The reasons for the silence were numerous. Among the 11 that the paper listed were: hospitals, other physicians and regulators refusing to report misconduct; medical boards issuing only private letters of concern or agreeing to confidentiality with accused physicians; time limits used as means of refusing to investigate; and doctors in some states avoiding sanctions by entering “impaired physician” programs.
While the newspaper report did not focus on medical schools, its point is generalizable: like other institutions and the medical profession in general, medical schools confront a severe crisis that mandates fixing. The newspaper described the lack of transparency in stark terms as “a broken system” that gives a guilty minority “a license to betray.” Even more disturbing is that the silence protecting the guilty may teach students that “betrayal” is acceptable.

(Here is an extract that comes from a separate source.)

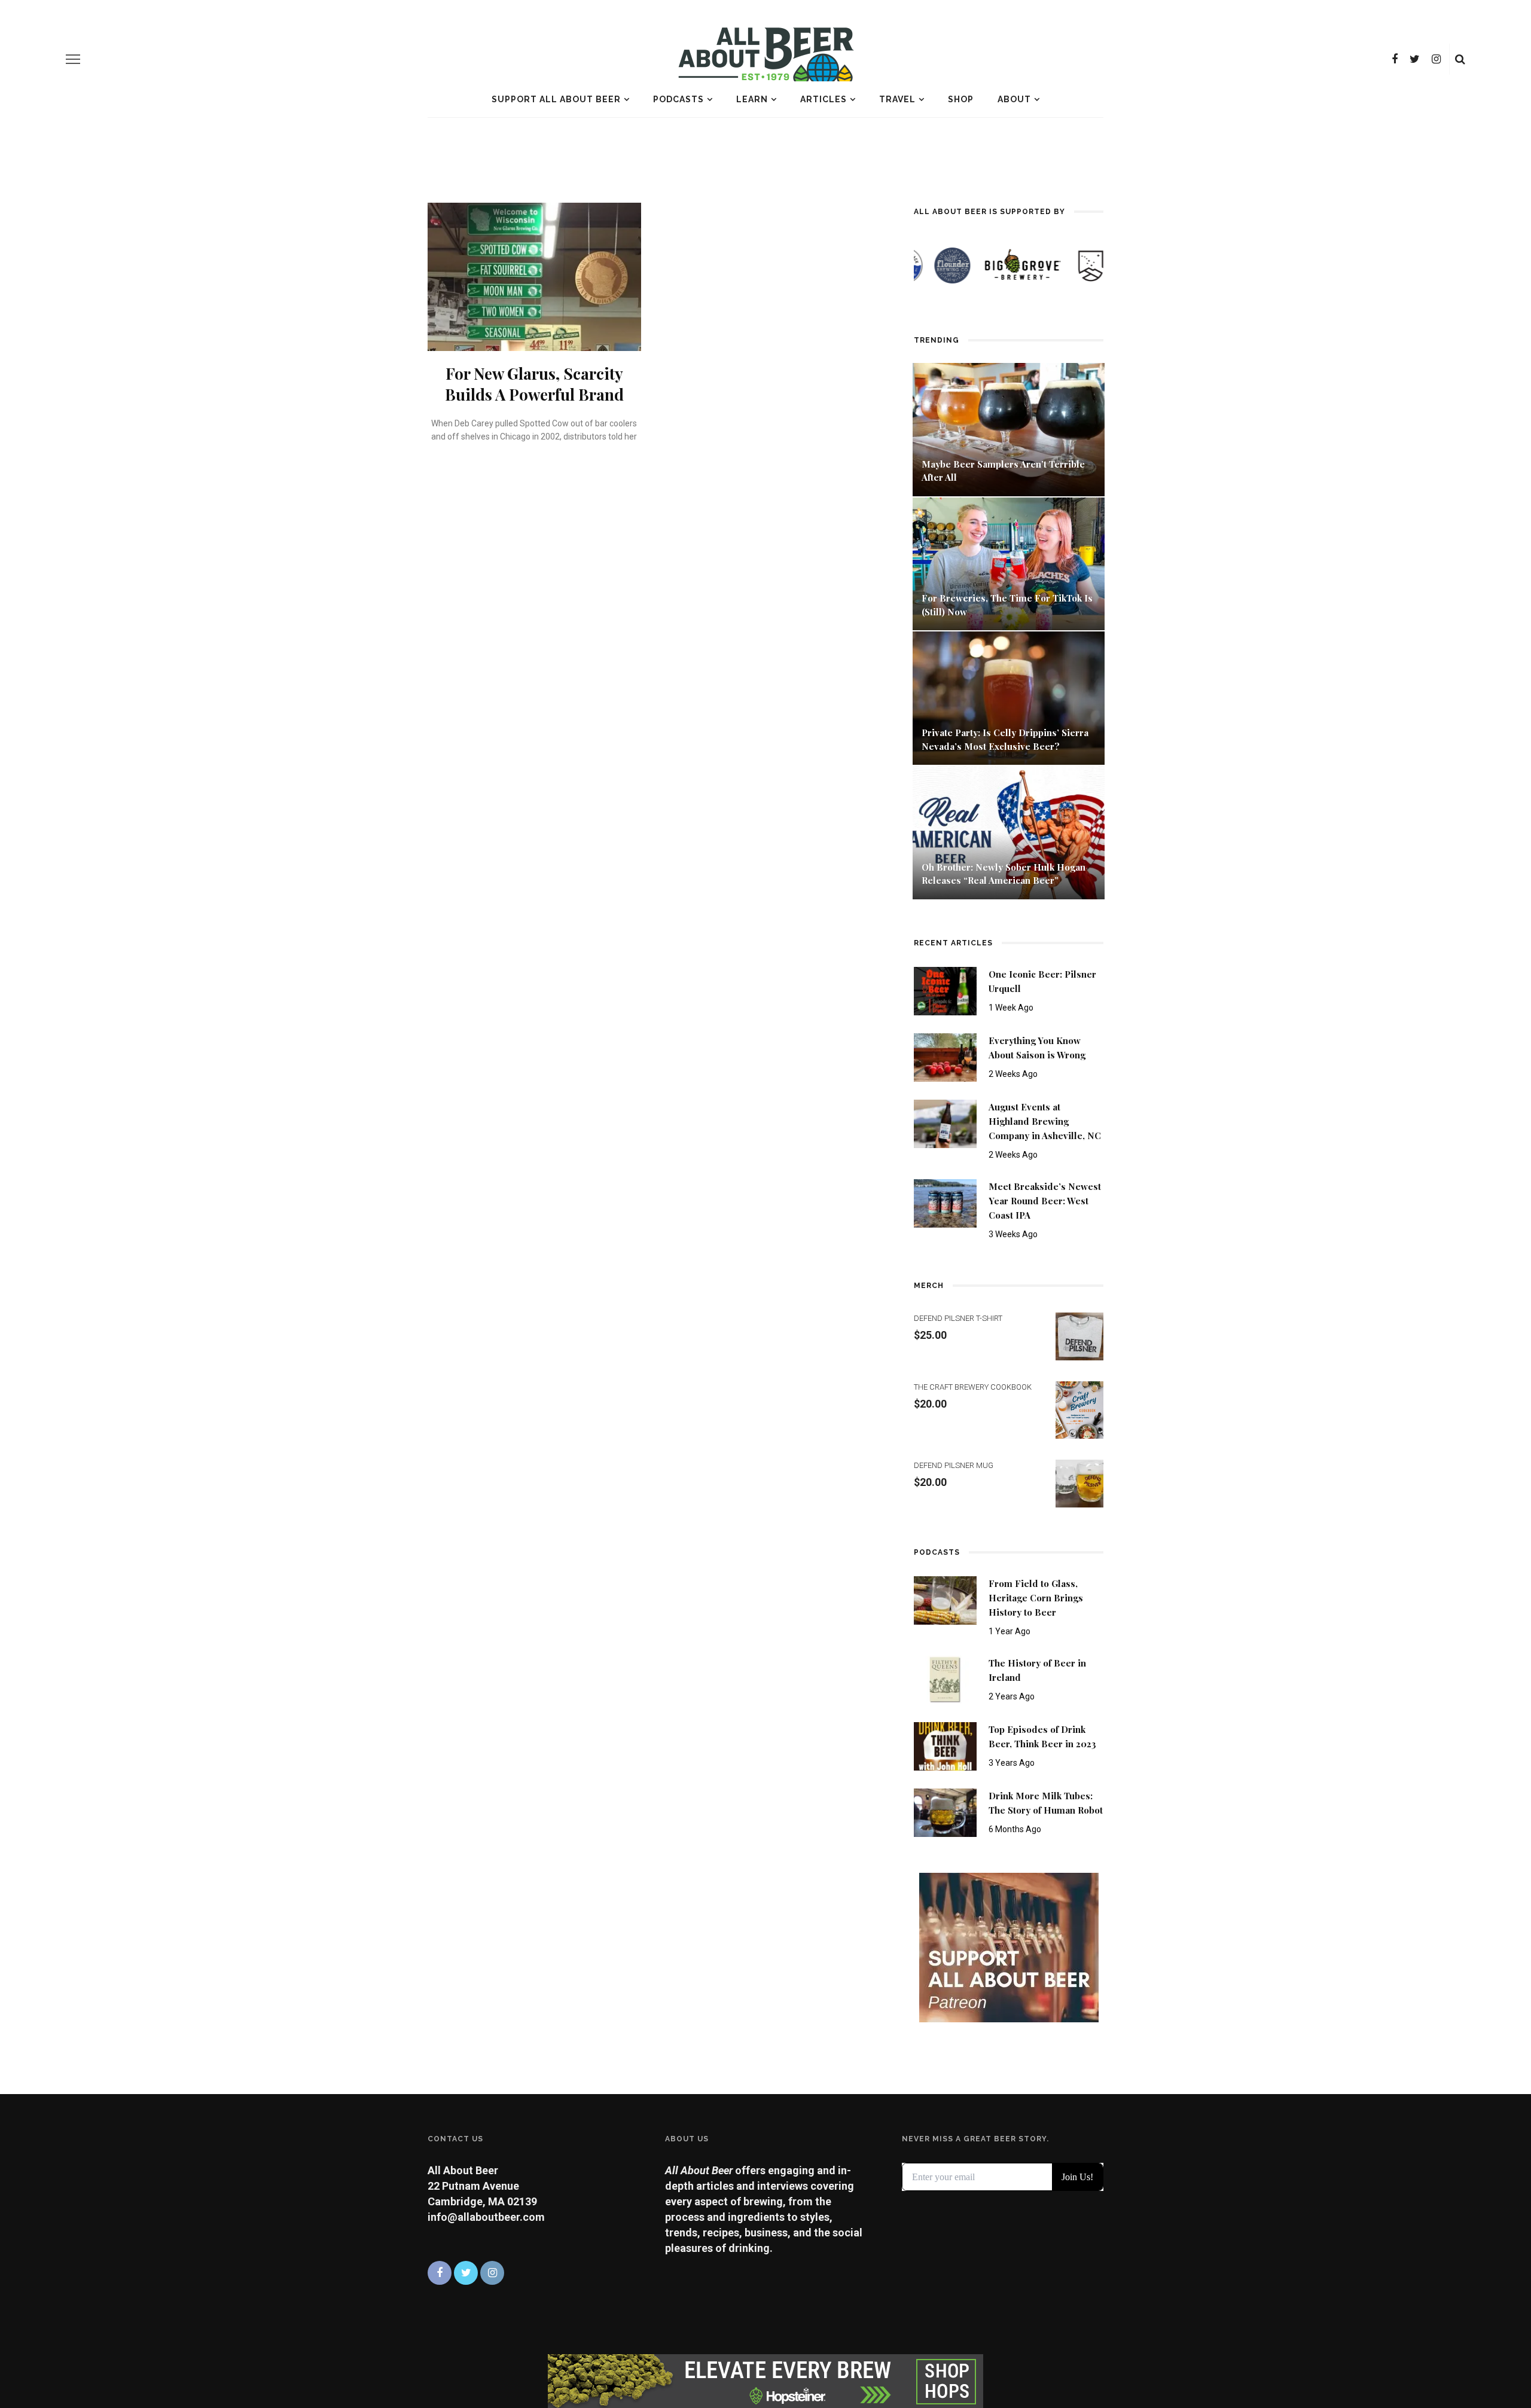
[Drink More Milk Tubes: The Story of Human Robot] (945, 1812)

Recognizing the seriousness confronting medical schools, Jagsi and other distinguished physicians published in 2017 “It Is Time for Zero Tolerance for Sexual Harassment in Academic Medicine.” The article suggested “mechanisms” to combat sexual harassment, including informal reporting processes, mandatory training for medical personnel, sanctioning and monitoring of individuals accused of harassment, eliminating “locker room humor” in medical education, and encouraging professional societies to address the issue and develop policies banning retaliation. It also advised medical schools and the profession to gather more information on the prevalence and severity of harassment, as well as the outcomes of investigations and responses by harassers to intervention.
When respected professionals offer advice, they deserve respect. I am not a physician and do not mean to be antagonistic, but in some respects, such strategies seem too little too late. Surely, if the last 30 years -- closing in now on a half century -- have taught us anything, it is that efforts to eradicate harassment deserve far more stringent and culturally targeted efforts.

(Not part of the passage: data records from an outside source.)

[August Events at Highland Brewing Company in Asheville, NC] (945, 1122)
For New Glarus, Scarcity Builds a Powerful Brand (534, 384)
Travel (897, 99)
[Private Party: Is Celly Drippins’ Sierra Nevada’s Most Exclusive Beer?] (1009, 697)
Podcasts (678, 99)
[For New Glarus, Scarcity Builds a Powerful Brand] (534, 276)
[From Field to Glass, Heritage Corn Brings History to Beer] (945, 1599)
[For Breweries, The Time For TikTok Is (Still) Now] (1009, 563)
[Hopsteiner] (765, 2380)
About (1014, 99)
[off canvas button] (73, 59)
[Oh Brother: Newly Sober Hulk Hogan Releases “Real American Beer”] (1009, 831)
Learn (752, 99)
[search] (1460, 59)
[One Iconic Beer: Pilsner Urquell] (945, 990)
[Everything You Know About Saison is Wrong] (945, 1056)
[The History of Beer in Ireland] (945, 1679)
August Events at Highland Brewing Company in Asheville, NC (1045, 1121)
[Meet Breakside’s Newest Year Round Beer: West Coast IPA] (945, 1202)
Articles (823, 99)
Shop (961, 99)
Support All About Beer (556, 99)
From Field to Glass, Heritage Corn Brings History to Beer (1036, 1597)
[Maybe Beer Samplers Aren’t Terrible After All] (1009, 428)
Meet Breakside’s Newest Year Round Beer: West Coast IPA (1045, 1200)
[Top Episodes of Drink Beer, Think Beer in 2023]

Higher education has long since moved beyond need for repetitive prevalence studies and vacuous promises that unethical and illegal behaviors will cease. Despite a silence that is “brutal,” the profession has known for decades that significant numbers of students are being sexually harassed on medical campuses. Educators and physicians have also known that fear of retaliation keeps students in all sorts of academic settings from telling us when those who should be protecting them victimize them. So how much more effort must go into measuring what we know we don’t know?

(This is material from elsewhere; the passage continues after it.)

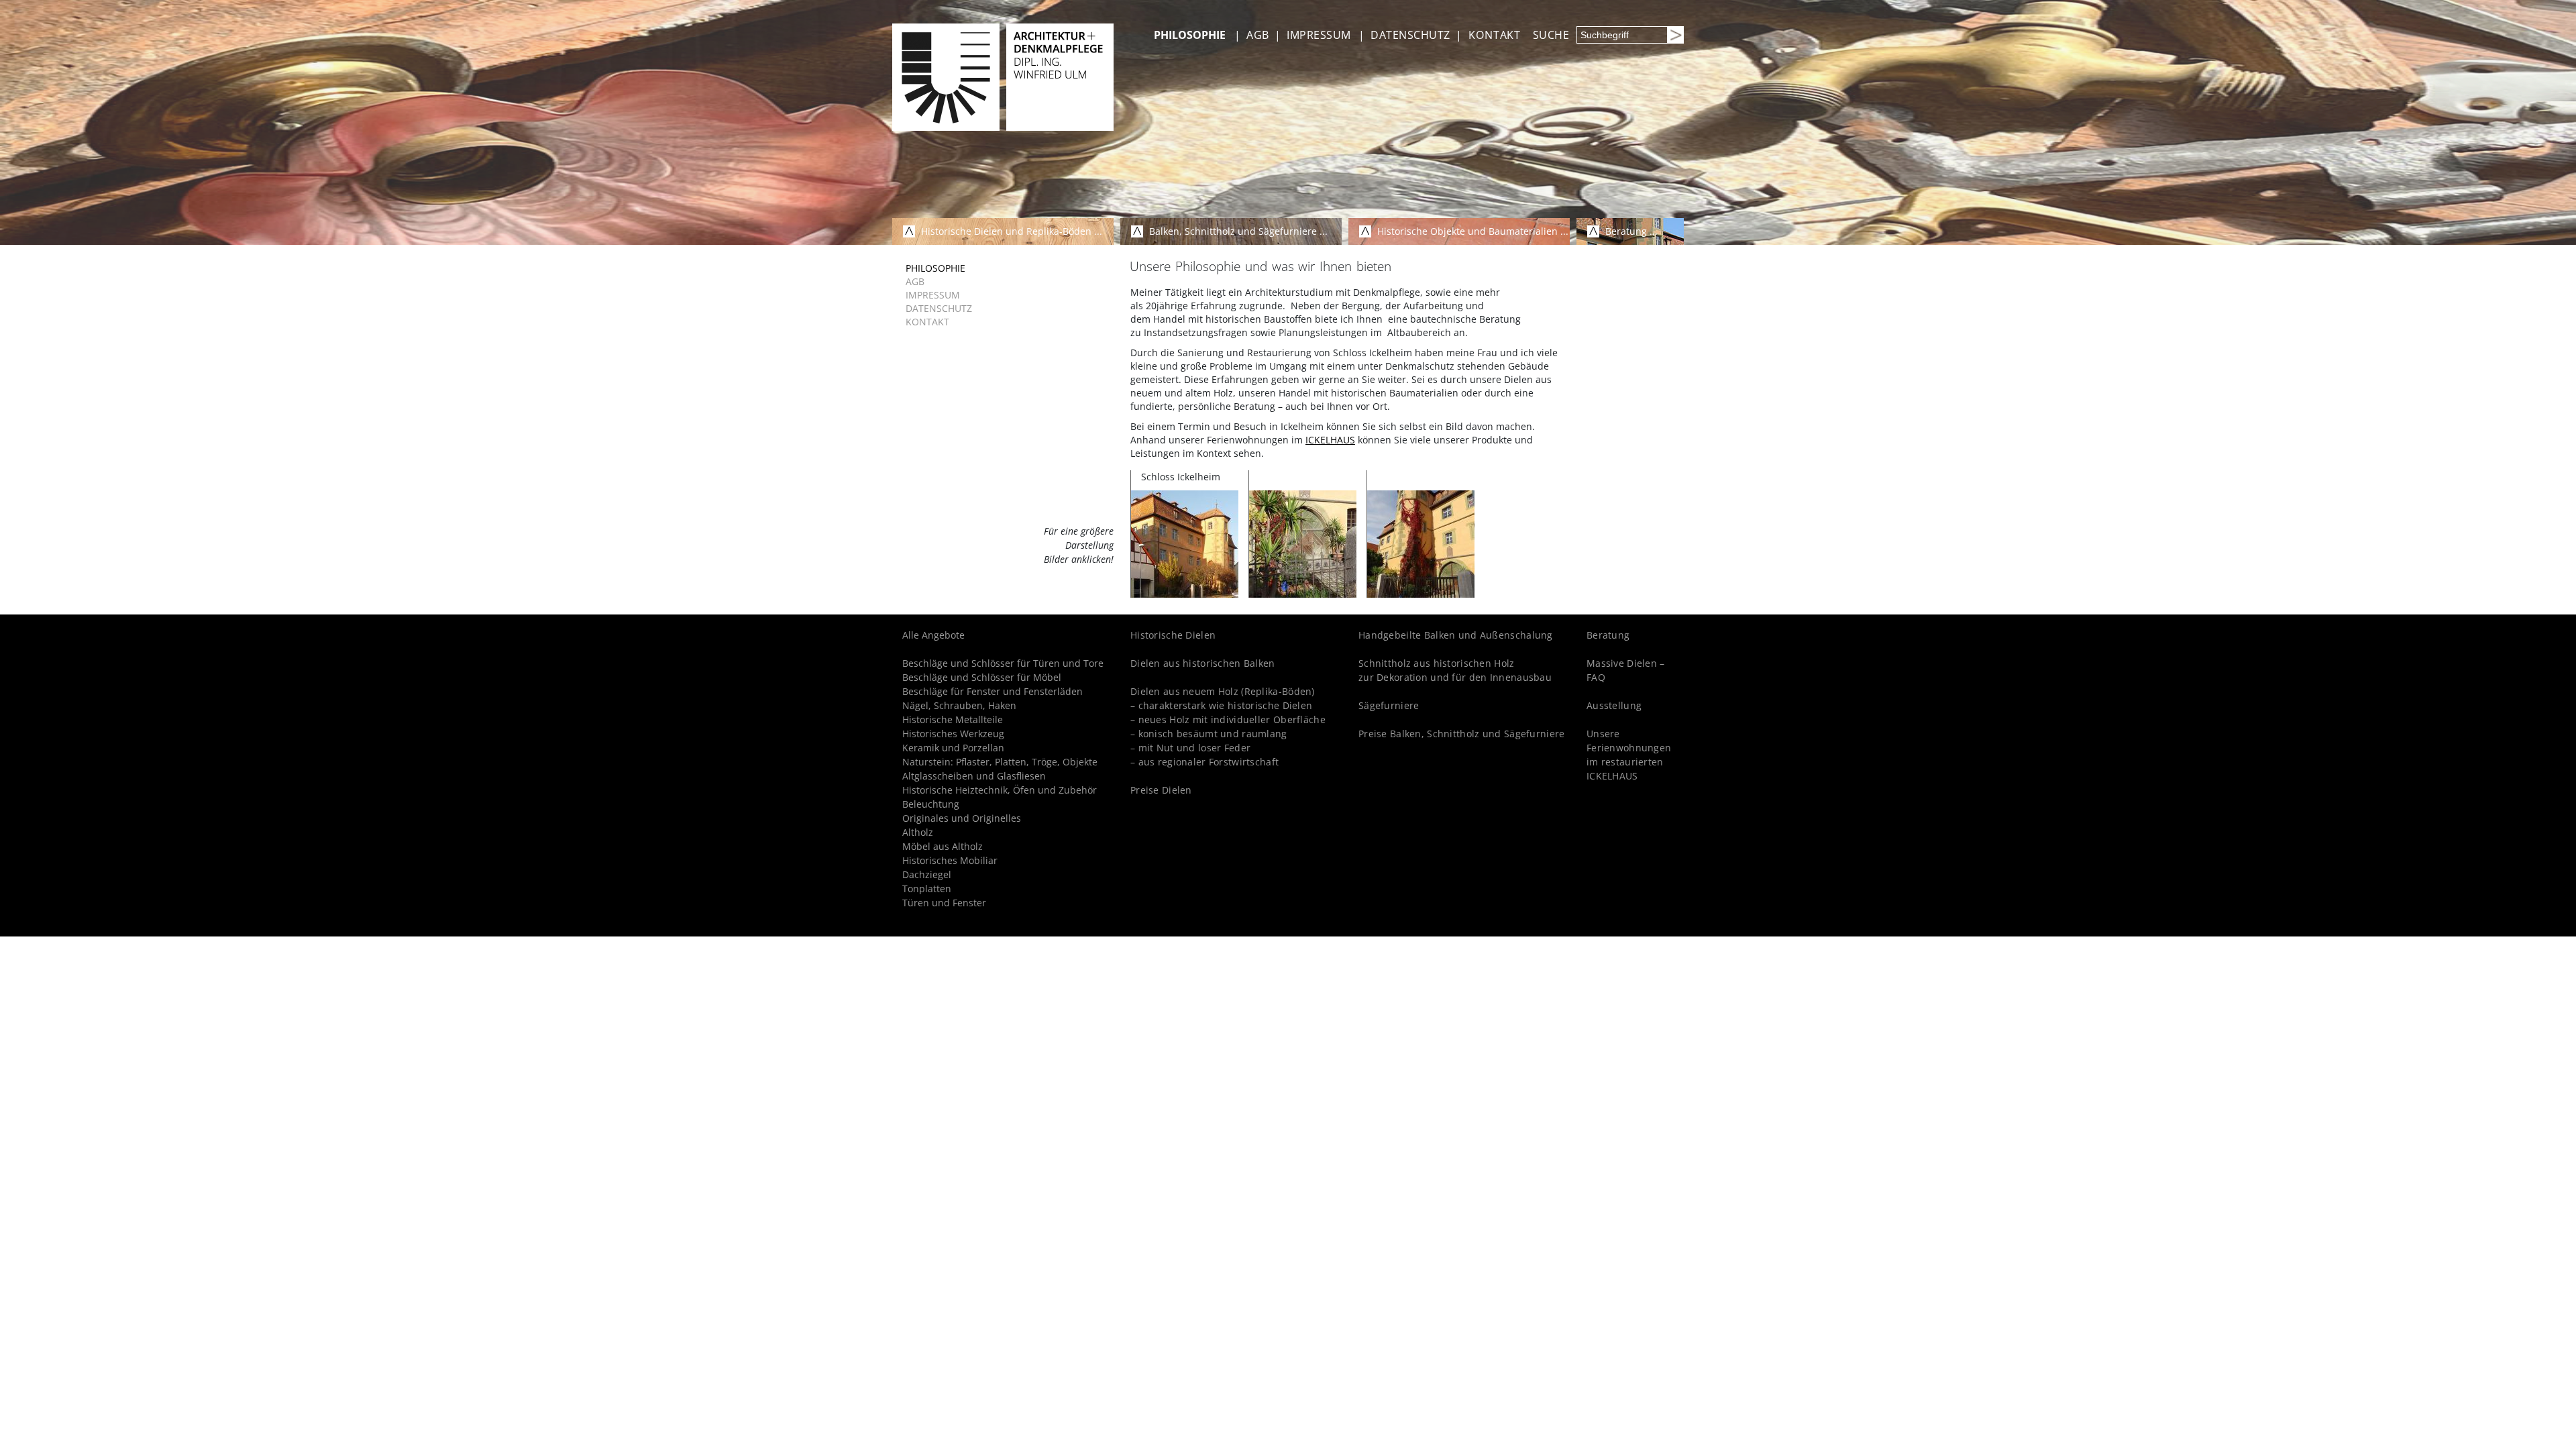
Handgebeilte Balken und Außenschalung (1455, 635)
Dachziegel (926, 874)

If the supposedly smartest people in our culture haven’t figured out by now that “locker room humor” is unacceptable in professional settings, they never will. If educated professionals don’t understand the costs of sexual harassment by now, they never will. If medical societies haven’t developed policies banning retaliation by now, the public needs to know why. If students don’t trust “cookie cutter” training that promises protection from retaliation and ensures severe and transparent sanctioning of even the most powerful, tolerance becomes the cultural message.
What too few people in higher education have faced is that victims, especially the young, cannot solve the challenge of sexual harassment for us. Policies, procedures and promises do not prevent misconduct. People do that. If medicine is, as it is often called, a “self-regulating” profession, it is time to get on with it.
Students should be encouraged to acknowledge misconduct, but the greatest responsibility for eradicating sexual harassment lies with the powerful whose priorities should not be ignoring and shielding blameworthy colleagues and reputations of institutions or maintaining inflated concepts of their profession. They should be protecting and providing ethical role modeling for the young who are being trained to care for us in the future.
Professional cultures differ, and only medicine can determine how it deals with the challenge it faces. Although it is difficult for laypeople to understand, some of the exacting behaviors that occur in medical education may be justified. But the right to harass is not one of them.